* Extracted material *
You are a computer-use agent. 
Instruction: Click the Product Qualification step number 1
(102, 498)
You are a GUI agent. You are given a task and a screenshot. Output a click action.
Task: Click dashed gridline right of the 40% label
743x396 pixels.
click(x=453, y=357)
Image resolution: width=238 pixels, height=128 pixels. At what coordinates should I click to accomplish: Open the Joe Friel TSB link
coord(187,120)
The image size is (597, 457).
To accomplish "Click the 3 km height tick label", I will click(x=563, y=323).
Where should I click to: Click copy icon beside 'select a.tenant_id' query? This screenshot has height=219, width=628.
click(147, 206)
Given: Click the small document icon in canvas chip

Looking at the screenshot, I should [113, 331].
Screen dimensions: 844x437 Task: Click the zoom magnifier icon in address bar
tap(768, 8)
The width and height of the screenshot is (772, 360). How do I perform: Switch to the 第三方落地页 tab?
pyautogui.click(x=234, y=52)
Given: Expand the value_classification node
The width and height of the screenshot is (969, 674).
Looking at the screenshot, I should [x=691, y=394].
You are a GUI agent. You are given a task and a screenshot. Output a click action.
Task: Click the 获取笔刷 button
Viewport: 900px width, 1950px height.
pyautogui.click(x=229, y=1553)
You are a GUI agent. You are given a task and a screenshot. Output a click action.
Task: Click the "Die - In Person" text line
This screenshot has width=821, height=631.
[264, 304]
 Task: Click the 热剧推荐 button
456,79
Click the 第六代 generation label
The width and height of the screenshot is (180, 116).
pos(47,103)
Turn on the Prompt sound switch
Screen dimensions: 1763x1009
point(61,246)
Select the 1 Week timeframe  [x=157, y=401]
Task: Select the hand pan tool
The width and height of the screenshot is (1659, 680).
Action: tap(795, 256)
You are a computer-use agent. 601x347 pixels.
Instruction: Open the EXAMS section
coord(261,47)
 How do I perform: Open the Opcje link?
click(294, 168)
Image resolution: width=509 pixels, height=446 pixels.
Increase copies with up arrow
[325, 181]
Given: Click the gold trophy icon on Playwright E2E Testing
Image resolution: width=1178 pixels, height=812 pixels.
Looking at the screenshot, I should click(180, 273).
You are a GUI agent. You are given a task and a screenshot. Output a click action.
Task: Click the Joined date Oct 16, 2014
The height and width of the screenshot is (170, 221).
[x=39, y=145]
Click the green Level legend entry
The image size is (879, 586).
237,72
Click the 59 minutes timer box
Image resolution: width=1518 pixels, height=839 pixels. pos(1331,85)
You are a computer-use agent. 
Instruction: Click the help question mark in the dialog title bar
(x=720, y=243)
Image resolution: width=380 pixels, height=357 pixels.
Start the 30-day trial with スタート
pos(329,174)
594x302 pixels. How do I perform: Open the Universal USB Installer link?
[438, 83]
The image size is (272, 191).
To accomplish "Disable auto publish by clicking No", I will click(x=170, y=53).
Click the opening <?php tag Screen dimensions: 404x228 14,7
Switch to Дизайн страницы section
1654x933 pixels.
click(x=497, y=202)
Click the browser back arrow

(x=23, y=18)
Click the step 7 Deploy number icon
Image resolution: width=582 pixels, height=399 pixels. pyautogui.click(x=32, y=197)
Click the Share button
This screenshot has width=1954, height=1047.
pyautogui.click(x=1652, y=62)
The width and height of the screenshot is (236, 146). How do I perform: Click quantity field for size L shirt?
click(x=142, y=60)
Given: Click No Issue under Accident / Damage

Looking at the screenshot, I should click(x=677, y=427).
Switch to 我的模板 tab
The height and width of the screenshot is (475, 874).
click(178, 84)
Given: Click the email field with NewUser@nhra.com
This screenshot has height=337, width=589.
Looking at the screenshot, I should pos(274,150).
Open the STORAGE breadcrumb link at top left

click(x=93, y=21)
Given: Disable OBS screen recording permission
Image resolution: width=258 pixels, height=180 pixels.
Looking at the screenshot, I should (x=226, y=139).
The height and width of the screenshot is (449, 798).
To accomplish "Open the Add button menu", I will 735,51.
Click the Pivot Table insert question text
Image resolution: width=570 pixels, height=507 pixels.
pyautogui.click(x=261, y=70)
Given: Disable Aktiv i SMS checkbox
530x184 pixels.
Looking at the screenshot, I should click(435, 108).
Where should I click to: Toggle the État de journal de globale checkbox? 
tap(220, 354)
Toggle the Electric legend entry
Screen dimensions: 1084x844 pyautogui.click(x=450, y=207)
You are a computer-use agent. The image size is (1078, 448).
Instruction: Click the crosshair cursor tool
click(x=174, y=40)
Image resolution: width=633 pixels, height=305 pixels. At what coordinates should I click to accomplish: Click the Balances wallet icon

* Exercise brief *
Reproduce all of the rows above word for word, changing nothing.

* Final answer *
You are a computer-use agent. 
Instruction: Click the Product Qualification step number 1
(102, 498)
You are a GUI agent. You are given a task and a screenshot. Output a click action.
Task: Click dashed gridline right of the 40% label
743x396 pixels.
click(x=453, y=357)
Image resolution: width=238 pixels, height=128 pixels. At what coordinates should I click to accomplish: Open the Joe Friel TSB link
coord(187,120)
The image size is (597, 457).
To accomplish "Click the 3 km height tick label", I will click(x=563, y=323).
Where should I click to: Click copy icon beside 'select a.tenant_id' query? This screenshot has height=219, width=628.
click(147, 206)
Given: Click the small document icon in canvas chip

Looking at the screenshot, I should [113, 331].
Screen dimensions: 844x437 Task: Click the zoom magnifier icon in address bar
tap(768, 8)
The width and height of the screenshot is (772, 360). How do I perform: Switch to the 第三方落地页 tab?
pyautogui.click(x=234, y=52)
Given: Expand the value_classification node
The width and height of the screenshot is (969, 674).
Looking at the screenshot, I should [x=691, y=394].
You are a GUI agent. You are given a task and a screenshot. Output a click action.
Task: Click the 获取笔刷 button
Viewport: 900px width, 1950px height.
pyautogui.click(x=229, y=1553)
You are a GUI agent. You are given a task and a screenshot. Output a click action.
Task: Click the "Die - In Person" text line
This screenshot has width=821, height=631.
[264, 304]
 Task: Click the 热剧推荐 button
456,79
Click the 第六代 generation label
The width and height of the screenshot is (180, 116).
pos(47,103)
Turn on the Prompt sound switch
Screen dimensions: 1763x1009
point(61,246)
Select the 1 Week timeframe  [x=157, y=401]
Task: Select the hand pan tool
The width and height of the screenshot is (1659, 680).
Action: tap(795, 256)
You are a computer-use agent. 601x347 pixels.
Instruction: Open the EXAMS section
coord(261,47)
 How do I perform: Open the Opcje link?
click(294, 168)
Image resolution: width=509 pixels, height=446 pixels.
Increase copies with up arrow
[325, 181]
Given: Click the gold trophy icon on Playwright E2E Testing
Image resolution: width=1178 pixels, height=812 pixels.
Looking at the screenshot, I should click(180, 273).
You are a GUI agent. You are given a task and a screenshot. Output a click action.
Task: Click the Joined date Oct 16, 2014
The height and width of the screenshot is (170, 221).
[x=39, y=145]
Click the green Level legend entry
The image size is (879, 586).
237,72
Click the 59 minutes timer box
Image resolution: width=1518 pixels, height=839 pixels. pos(1331,85)
You are a computer-use agent. 
Instruction: Click the help question mark in the dialog title bar
(x=720, y=243)
Image resolution: width=380 pixels, height=357 pixels.
Start the 30-day trial with スタート
pos(329,174)
594x302 pixels. How do I perform: Open the Universal USB Installer link?
[438, 83]
The image size is (272, 191).
To accomplish "Disable auto publish by clicking No", I will click(x=170, y=53).
Click the opening <?php tag Screen dimensions: 404x228 14,7
Switch to Дизайн страницы section
1654x933 pixels.
click(x=497, y=202)
Click the browser back arrow

(x=23, y=18)
Click the step 7 Deploy number icon
Image resolution: width=582 pixels, height=399 pixels. pyautogui.click(x=32, y=197)
Click the Share button
This screenshot has width=1954, height=1047.
pyautogui.click(x=1652, y=62)
The width and height of the screenshot is (236, 146). How do I perform: Click quantity field for size L shirt?
click(x=142, y=60)
Given: Click No Issue under Accident / Damage

Looking at the screenshot, I should click(x=677, y=427).
Switch to 我的模板 tab
The height and width of the screenshot is (475, 874).
click(178, 84)
Given: Click the email field with NewUser@nhra.com
This screenshot has height=337, width=589.
Looking at the screenshot, I should pos(274,150).
Open the STORAGE breadcrumb link at top left

click(x=93, y=21)
Given: Disable OBS screen recording permission
Image resolution: width=258 pixels, height=180 pixels.
Looking at the screenshot, I should (x=226, y=139).
The height and width of the screenshot is (449, 798).
To accomplish "Open the Add button menu", I will 735,51.
Click the Pivot Table insert question text
Image resolution: width=570 pixels, height=507 pixels.
pyautogui.click(x=261, y=70)
Given: Disable Aktiv i SMS checkbox
530x184 pixels.
Looking at the screenshot, I should click(435, 108).
Where should I click to: Toggle the État de journal de globale checkbox? 
tap(220, 354)
Toggle the Electric legend entry
Screen dimensions: 1084x844 pyautogui.click(x=450, y=207)
You are a computer-use agent. The image size is (1078, 448).
Instruction: Click the crosshair cursor tool
click(x=174, y=40)
Image resolution: width=633 pixels, height=305 pixels. At what coordinates should I click to accomplish: Click the Balances wallet icon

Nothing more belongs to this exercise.